EXERCISE BRIEF: Go through the listing and set it down exactly, leaving out its pictures.

+++ DATA EXTRACT

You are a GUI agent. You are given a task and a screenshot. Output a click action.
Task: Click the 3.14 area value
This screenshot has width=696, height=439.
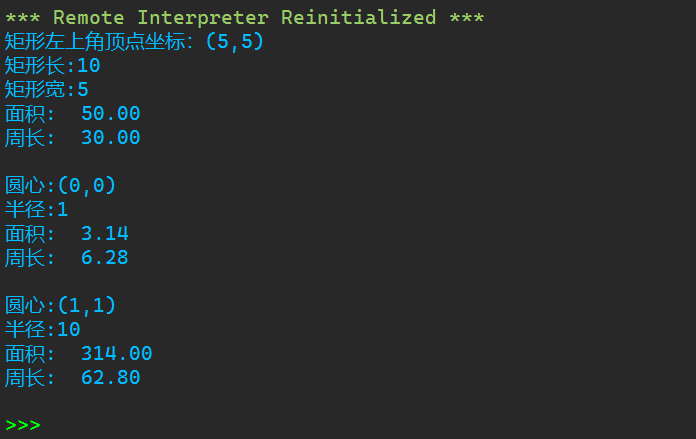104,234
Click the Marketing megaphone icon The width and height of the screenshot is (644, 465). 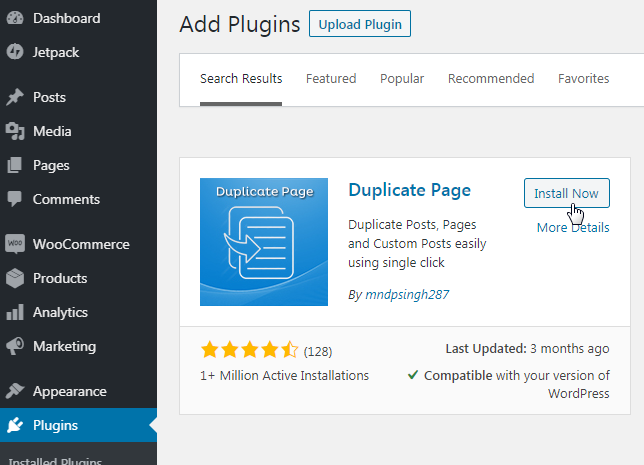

++++++

RESPONSE AREA:
You are a GUI agent. You are given a task and a screenshot. Output a click action.
Task: Click the 3.14 area value
This screenshot has width=696, height=439.
104,234
Click the Marketing megaphone icon The width and height of the screenshot is (644, 465). 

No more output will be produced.